▶ [Work item] All the lines below should appear again unchanged, though their pictures should not.

[Supplied material]

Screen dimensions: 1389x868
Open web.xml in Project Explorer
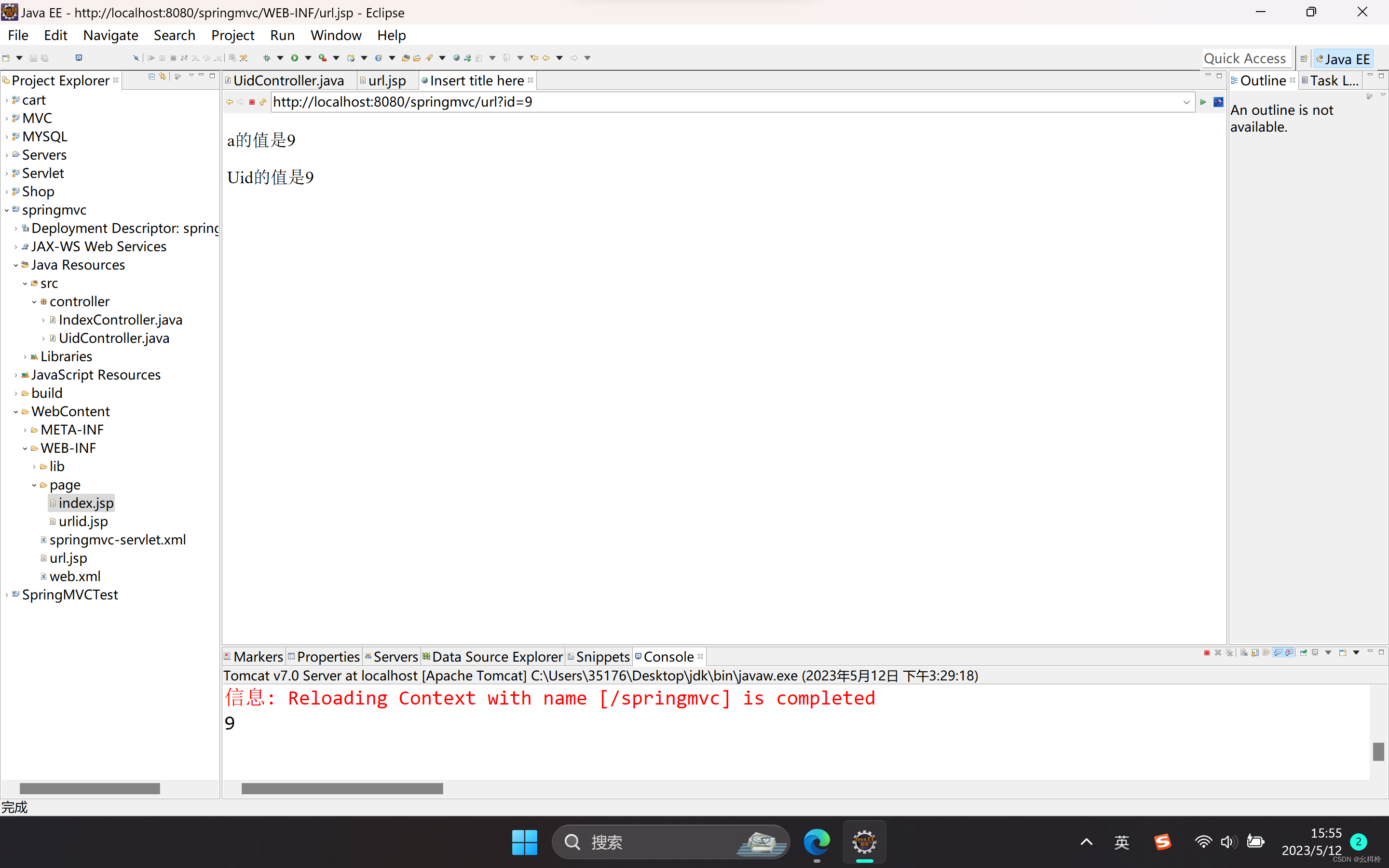75,576
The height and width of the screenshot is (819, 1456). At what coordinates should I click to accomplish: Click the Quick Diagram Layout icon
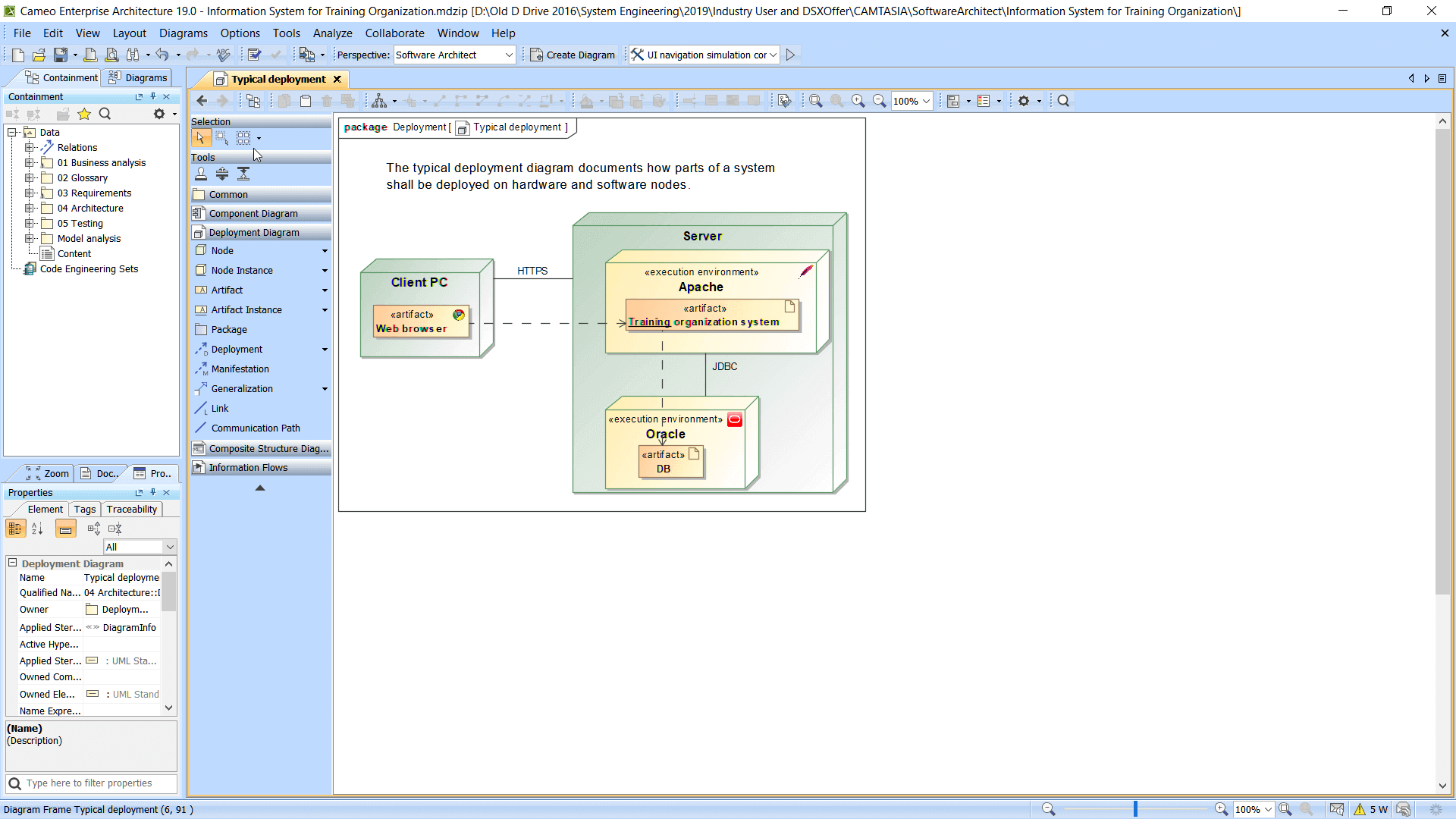(378, 101)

[/Supplied material]

▶ [Answer box]
Screen dimensions: 1389x868
Open web.xml in Project Explorer
75,576
The height and width of the screenshot is (819, 1456). At what coordinates should I click to accomplish: Click the Quick Diagram Layout icon
(378, 101)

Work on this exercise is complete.